Inflows to the once thinly traded iShares MSCI Emerging Markets ex China ETF exploded to $1.9 billion in 2021 from a total of just $132 million in the prior three years. Vanguard Group, manager of the world’s largest emerging-market stock fund, plans to start a China fund, its first-ever U.S. domiciled fund that offers exposure to a single foreign country, early this year.

The separation is similar to Japan’s split from broader Asia funds at the turn of the century. At the time, Japanese stocks accounted for almost three-quarters of the regional Asia stocks benchmark. Since then, Japan and Asia ex Japan strategies have become standard.

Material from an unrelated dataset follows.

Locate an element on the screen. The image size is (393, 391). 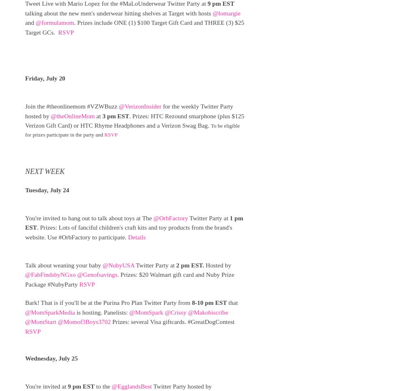
'. Prizes: Lots of fanciful children's craft kits and toy products from the brand's website. Use #OrbFactory to participate.' is located at coordinates (128, 232).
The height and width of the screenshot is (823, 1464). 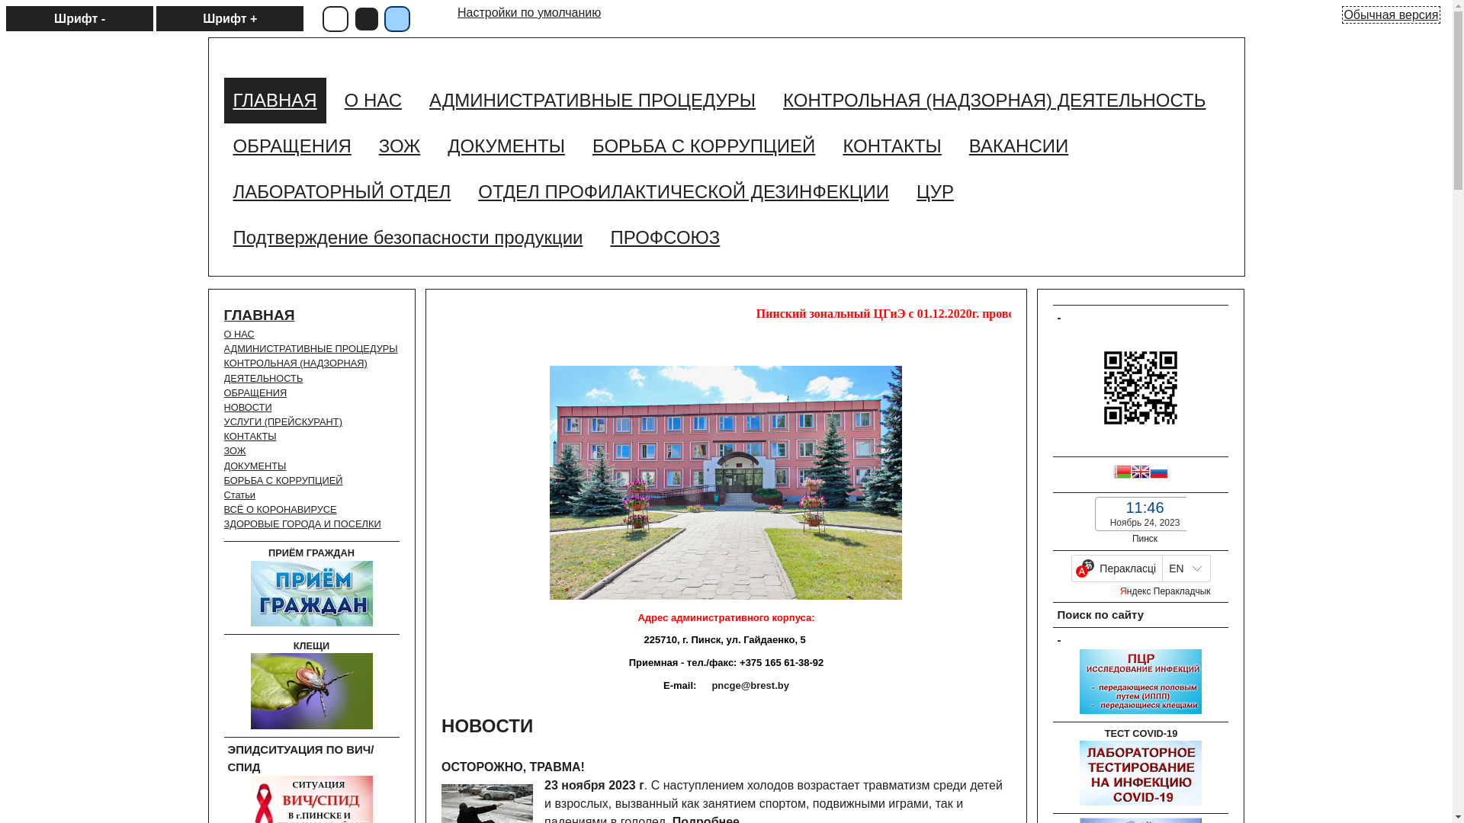 I want to click on 'pncge@brest.by', so click(x=743, y=685).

Since 2001, when the MSCI Asia ex Japan Index was created, Japan and the rest of Asia outside China received net inflows at “a fairly consistent” proportion of 60% to 40%, suggesting there is “no cannibalization effect,” according to the Goldman Sachs report in October. Meanwhile, the correlation of foreign flows to Japan and the rest of Asia declined from more than 70% in the early 2000s to a range of 10% to 20% before the pandemic started in 2020, suggesting that “investors will consider each market on its own merits,” the report added.

Like Japan in the 2000s, China is poised to become even more dominant in coming years, with more onshore stocks joining emerging-market benchmarks.